EXERCISE REQUIREMENTS - Exactly copy the final stretch of the listing below: the line with "Click the yellow circle labeled Y" and every line after it.

DATA EXTRACTS -
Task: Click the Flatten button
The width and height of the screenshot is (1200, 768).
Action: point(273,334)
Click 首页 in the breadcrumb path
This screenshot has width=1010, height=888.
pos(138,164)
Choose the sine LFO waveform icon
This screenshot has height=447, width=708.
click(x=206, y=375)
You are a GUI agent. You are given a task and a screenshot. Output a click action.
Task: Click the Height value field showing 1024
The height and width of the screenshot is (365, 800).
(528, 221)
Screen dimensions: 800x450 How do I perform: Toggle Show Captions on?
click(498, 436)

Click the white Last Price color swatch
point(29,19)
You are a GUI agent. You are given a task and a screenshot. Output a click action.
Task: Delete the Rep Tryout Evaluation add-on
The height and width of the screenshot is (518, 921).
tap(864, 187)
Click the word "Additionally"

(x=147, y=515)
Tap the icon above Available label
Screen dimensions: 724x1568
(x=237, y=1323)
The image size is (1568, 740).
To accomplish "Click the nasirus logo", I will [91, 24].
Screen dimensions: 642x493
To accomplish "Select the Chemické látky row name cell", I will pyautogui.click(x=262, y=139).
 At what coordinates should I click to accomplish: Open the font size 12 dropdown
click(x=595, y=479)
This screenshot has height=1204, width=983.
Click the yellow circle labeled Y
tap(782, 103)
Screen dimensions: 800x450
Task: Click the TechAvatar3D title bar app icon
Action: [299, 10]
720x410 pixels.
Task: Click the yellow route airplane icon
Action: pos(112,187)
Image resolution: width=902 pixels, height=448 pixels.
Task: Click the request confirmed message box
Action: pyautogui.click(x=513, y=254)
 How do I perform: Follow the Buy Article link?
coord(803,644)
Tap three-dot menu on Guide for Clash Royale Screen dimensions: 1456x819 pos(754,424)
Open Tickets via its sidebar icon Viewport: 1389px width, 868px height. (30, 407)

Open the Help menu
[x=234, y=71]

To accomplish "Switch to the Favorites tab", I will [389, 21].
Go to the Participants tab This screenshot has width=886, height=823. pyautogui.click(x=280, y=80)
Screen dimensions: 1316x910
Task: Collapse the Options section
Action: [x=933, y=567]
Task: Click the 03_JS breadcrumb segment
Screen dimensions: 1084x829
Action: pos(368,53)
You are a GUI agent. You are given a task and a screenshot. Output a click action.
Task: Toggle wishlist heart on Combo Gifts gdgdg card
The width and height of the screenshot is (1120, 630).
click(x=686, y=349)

YOUR SOLUTION -
Click the yellow circle labeled Y
tap(782, 103)
Screen dimensions: 800x450
Task: Click the TechAvatar3D title bar app icon
Action: [299, 10]
720x410 pixels.
Task: Click the yellow route airplane icon
Action: pos(112,187)
Image resolution: width=902 pixels, height=448 pixels.
Task: Click the request confirmed message box
Action: pyautogui.click(x=513, y=254)
 How do I perform: Follow the Buy Article link?
coord(803,644)
Tap three-dot menu on Guide for Clash Royale Screen dimensions: 1456x819 pos(754,424)
Open Tickets via its sidebar icon Viewport: 1389px width, 868px height. (30, 407)

Open the Help menu
[x=234, y=71]

To accomplish "Switch to the Favorites tab", I will [389, 21].
Go to the Participants tab This screenshot has width=886, height=823. pyautogui.click(x=280, y=80)
Screen dimensions: 1316x910
Task: Collapse the Options section
Action: [x=933, y=567]
Task: Click the 03_JS breadcrumb segment
Screen dimensions: 1084x829
Action: pos(368,53)
You are a GUI agent. You are given a task and a screenshot. Output a click action.
Task: Toggle wishlist heart on Combo Gifts gdgdg card
The width and height of the screenshot is (1120, 630).
click(x=686, y=349)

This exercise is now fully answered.